━━━━━ Quelle

In der »Chronologie der Naturwissenschaften« beschreibt Karl-Heinz Schlote die Kosmologie des Aristoteles weiterhin wie folgt:
»Die Welt wird von Aristoteles in einen sublunaren Bereich vom Mittelpunkt (der Erde) bis zur Mondsphäre sowie in einen supralunaren Bereich vom Mond bis zur äußersten Sphäre geteilt. Der erste, vielgestaltig, wandlungsfähig, besteht aus der Elementemischung von Erde, Wasser, Luft und Feuer, der zweite enthält das besondere Element Äther, später als Quintessenz, fünftes Element, bezeichnet.«
Von Aristoteles sind auch einige naturwissenschaftliche Schriften überliefert, u.a. das Werk »Vom Himmelsgebäude«.
Der griechische Astronom Claudius Ptolemäus (griech. Klaudius Ptolemaios) wurde um 100 n. Chr. in Oberägypten geboren und starb nach 160 wahrscheinlich in Canopus bei Alexandria. In seinem Hauptwerk beschäftigte er sich mit der Zusammenstellung und Weiterentwicklung des astronomischen Wissens seiner Zeit. Die sogenannte »Megale syntaxis«, um 800 von der Arabern übersetzt und abgekürzt als »Almagest« bezeichnet, diente bis zum Ende des Mittelalters als Grundlage der Astronomie. 1175 erfolgte die erste Übersetzung ins Lateinische, 1496 der erste Druck in Venedig. Über Ptolemäus und sein Werk, das über ein Jahrtausend das geozentrische Weltbild bestimmte, schreibt Karl-Heinz Schlote: »Er bildet das geozentrische Weltbild mathematisch so durch, dass die Vorhersage von Planetenpositionen für längere Zeit möglich wird.« Aus der Beobachtung, dass sich der Nachthimmel als perfekte Halbkugel darstellt, schloss der Verfasser, dass sich die Erde im Mittelpunkt des Universums befindet. Im Almagest behandelte er zahlreiche Themen, denen sich 300 Jahre zuvor bereits der griechische Astronom und Geograph Hipparchos von Nikaia (Hipparch, um 190 v. Chr. bis um 125 v. Chr.) gewidmet hatte. Ptolemäus nahm den Sternkatalog des Hipparch auf und erweiterte ihn durch eigene Beobachtungen.
Abb. 5: Skulptur (Ausschnitt) des Astronomen Claudius Ptolemäus (Holzbüste von Jörg Syrlin d.Ä. (um 1425 bis 1491)) am Chorgestühl des Ulmer Münsters, 1469–1474.

━━━━━━━━━━
━━━━━ Bereitgestellte Daten

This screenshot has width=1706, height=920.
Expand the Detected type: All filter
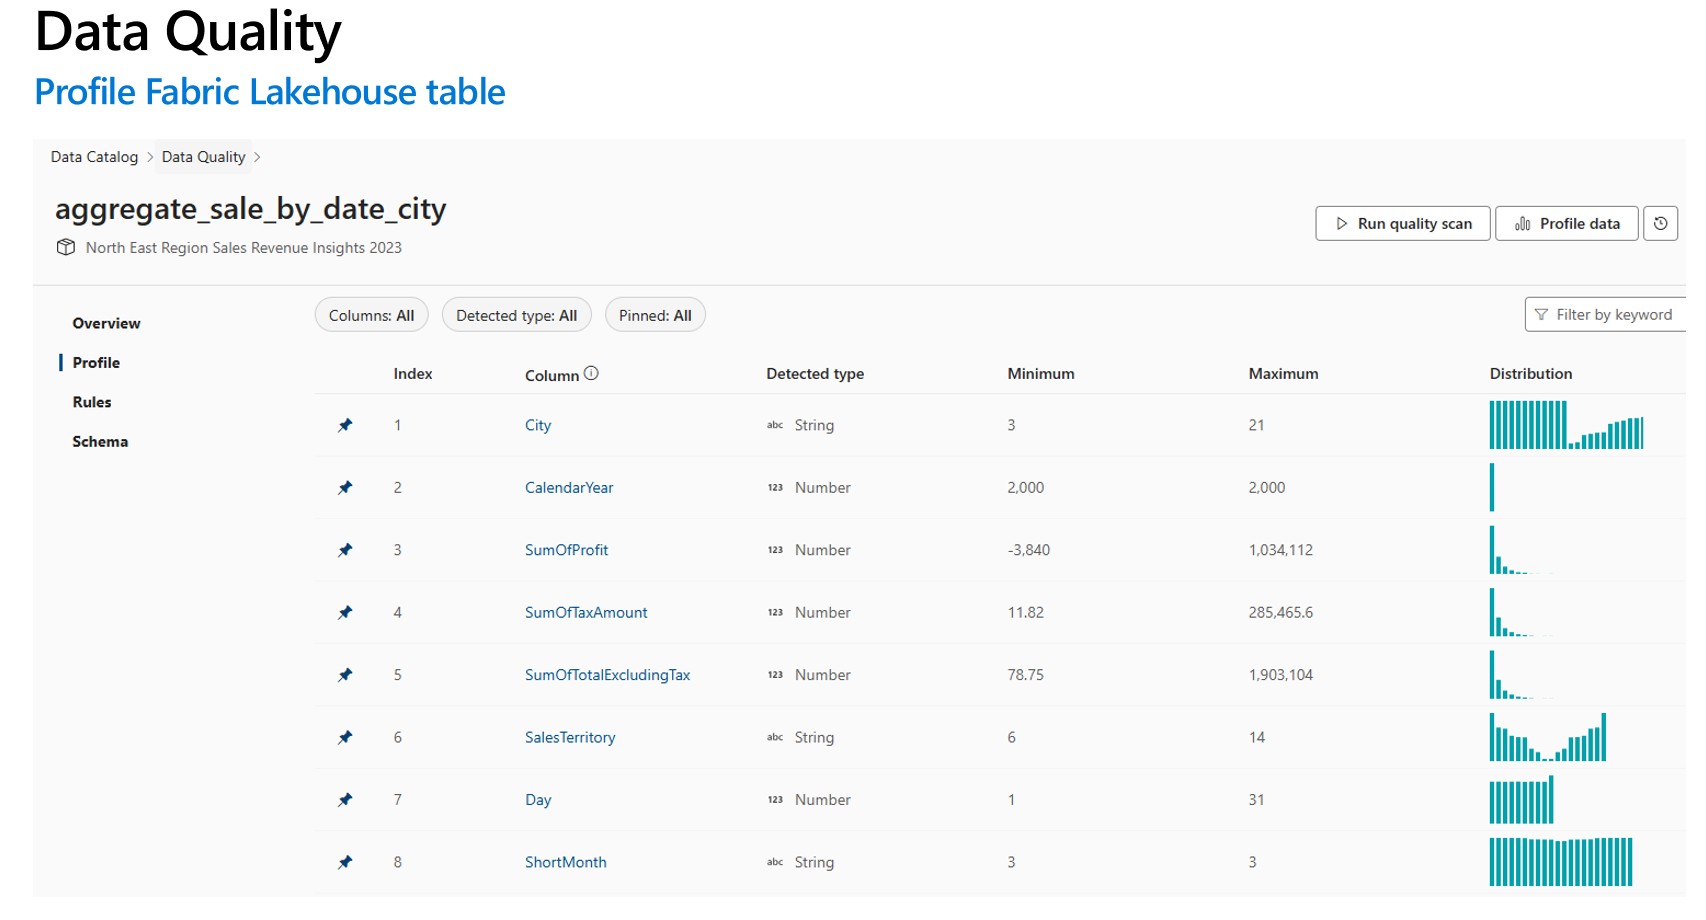pos(516,316)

━━━━━━━━━━

*Übungsaufgabe*:
Nenne bitte anhand der Quelle die Stadt, in der der Almagest 1496 zum ersten Mal gedruckt wurde. Die Daten haben keinen Bezug zur Quelle.

*Lösung*:
Venedig